練習問題 A
インタビューを読んで、次の問いに答えてください。
(i) 「魔法の文学館」が開館したのは何月何日ですか。
(ii) 文学館に収蔵されている世界中の児童書は約何冊ですか。
(iii) ルイジンニョさんが来日したのはいつですか。

本文抜粋
§

「魔法の文学館」は子どもたちが本と出会う場所
――11月3日には「魔法の文学館」が開館し、同月には京都・宇治市の紫式部文学賞の贈呈式に出席されていました。2023年はお忙しい一年でしたね。
なんかドドッといいことがたくさんありましたね(笑)。
――「魔法の文学館」は、どんな思いを込めた文学館ですか?
自分で本が読めるようになったお子さんたちが、読み聞かせじゃなくて、自分から本を選んで読んでほしい。そういう思いで私が本を選び、文学館を作りました。
――その狙いは何ですか。
文学館で本を読む子どもたちを見ればいかに本が好きかわかります。例えばそばで私たちが撮影していても、まったくわれ関せず。集中して読んでますよ。
――世界中の児童書が約1万冊も収蔵されているそうですね。角野さんご自身も、本を通じて世界を知ってきたのでしょうか。
世界を知るということがどういうことか分からないけれども、本が自分の世界を広げたってことは言えるかもしれない。
自分の世界を広げてくれるし、自分の言葉を見つけることができるし――なんて言うのかしら、感動と一緒に言葉が体の中に入っていく。そういう機会が文学館にはあるように、と思いました。
もちろん私一人で作ったわけじゃなくて、江戸川区やいろいろな方のサポートがあってできたものです。館内の本は系統立てて並べていません。アットランダムに置く。子どもたちに自分で見つけて、できれば声をだして読んでほしい。科学書は科学書とか分類された通常の図書館とは違った配架の仕方をしました。
――1月にはドキュメンタリー映画が公開されるということですが、ご自身が映画になるというのは初めてですか。
もちろんですよ。 初めてだし、私を見ても……あまりたいしたことないじゃないかって思うけどね……(同席している制作スタッフに)ごめん(笑)。うふふ。
ブラジル時代の友人と再会
――映画には、ルイジンニョさんが魔法の文学館に来られるシーンもありました。
彼に会えたことは本当に奇跡みたいなもので、そういう機会が与えられたっていうのはすごくうれしいですね。良かったと思います。来日したのは2023年の9月、まだ暑かったんですよね。彼もちょっと具合が悪かったんですけど、お医者さんを説得して来てくれたんです。
――62年ぶりの再会だったそうですね。11歳だったルイジンニョさんが70代半ばになっていました。
そう。おじいちゃんになっちゃった(笑)。 自分がおばあさんになってるのは棚に上げて、「あれ、年取っちゃってるな」なんて思っちゃって(笑)。

§

データ一覧

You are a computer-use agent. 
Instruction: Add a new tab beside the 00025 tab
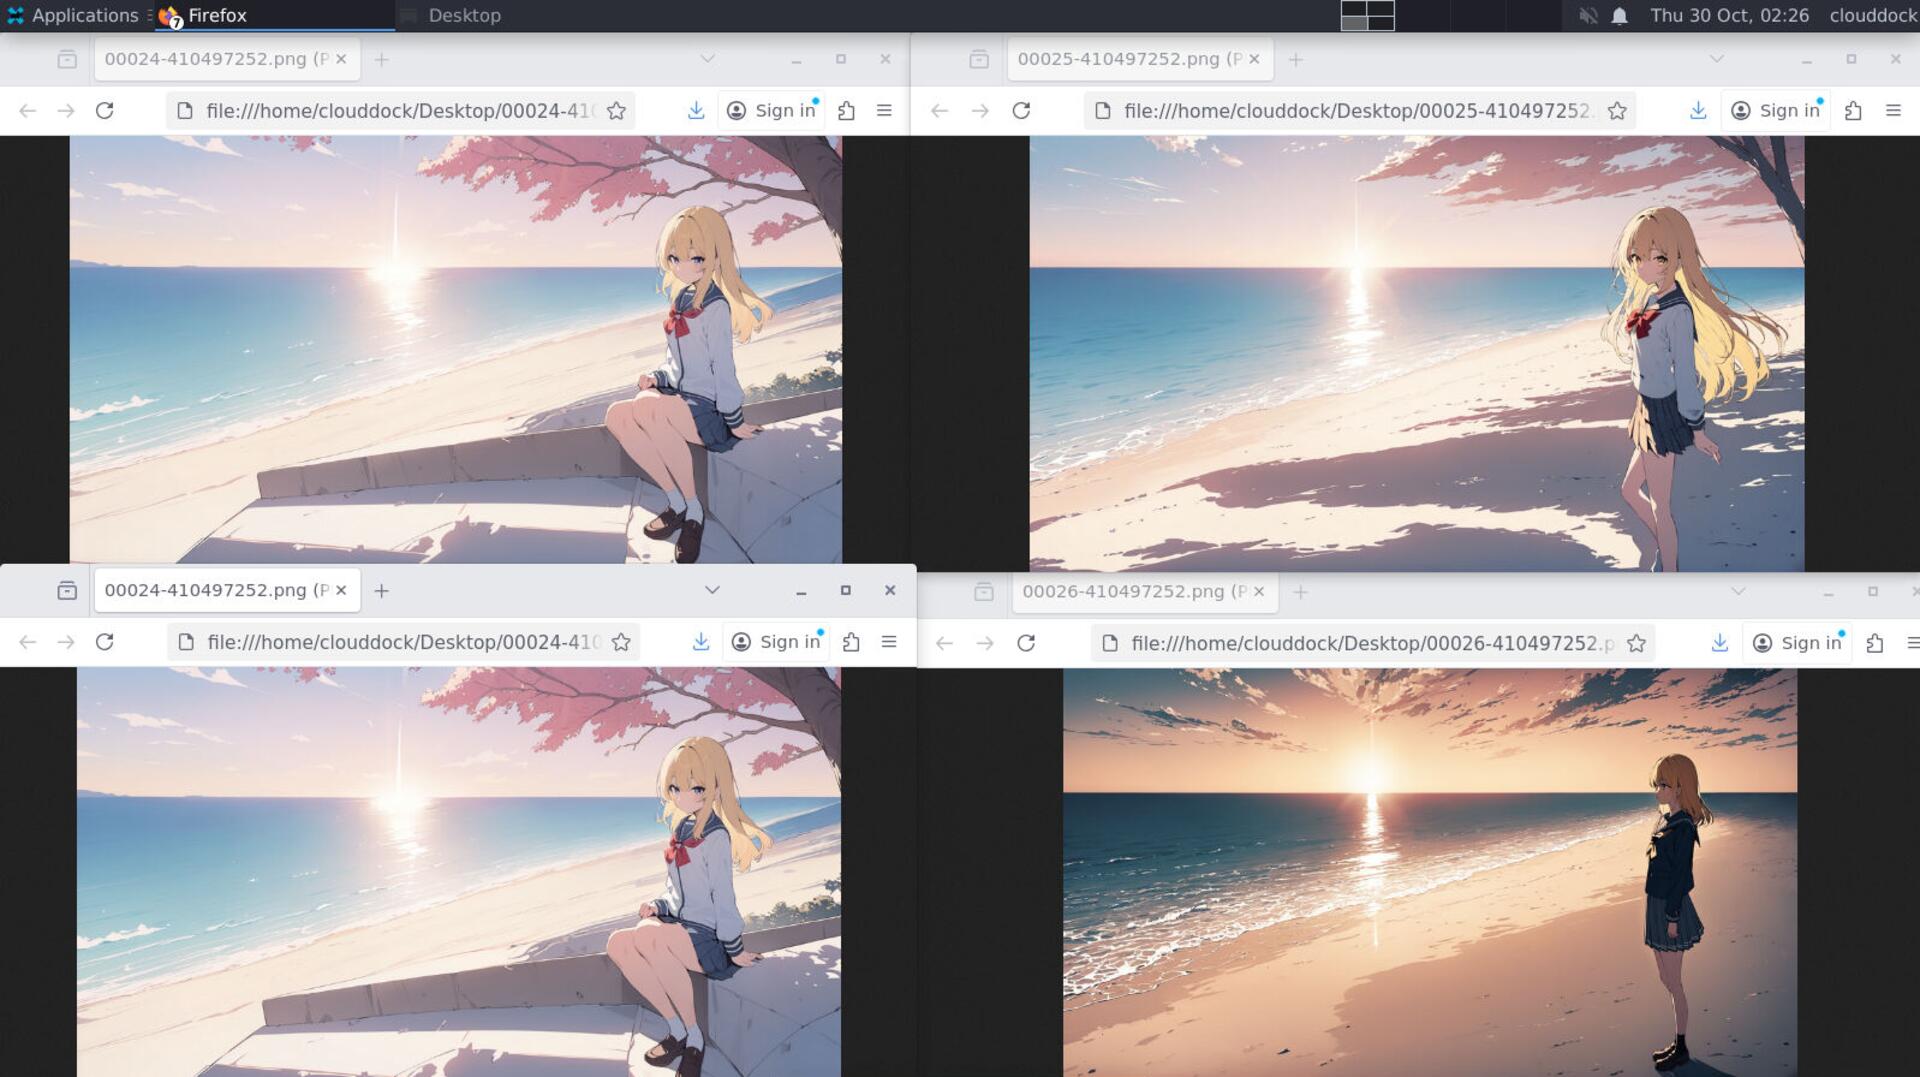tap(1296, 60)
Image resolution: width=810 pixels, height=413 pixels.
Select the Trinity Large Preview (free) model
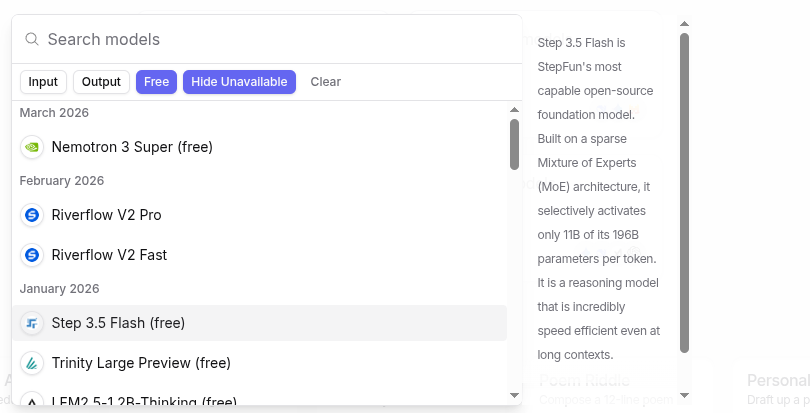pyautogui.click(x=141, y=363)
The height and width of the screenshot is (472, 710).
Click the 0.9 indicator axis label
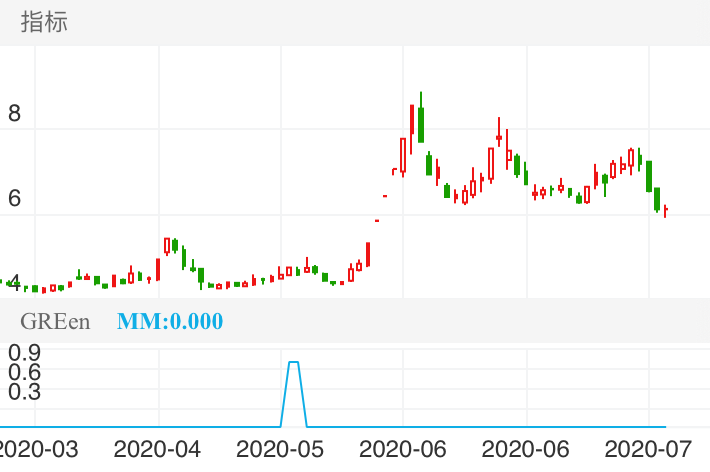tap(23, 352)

§

練習問題 B
上のデータのすべての行で「tab」を「window」に書き換え、ほかは変えずに示してください。画像は含めないでください。

解答 A
(i) 11月3日
(ii) 約1万冊
(iii) 2023年の9月

解答 B
You are a computer-use agent. 
Instruction: Add a new window beside the 00025 window
tap(1296, 60)
Image resolution: width=810 pixels, height=413 pixels.
Select the Trinity Large Preview (free) model
pyautogui.click(x=141, y=363)
The height and width of the screenshot is (472, 710).
Click the 0.9 indicator axis label
tap(23, 352)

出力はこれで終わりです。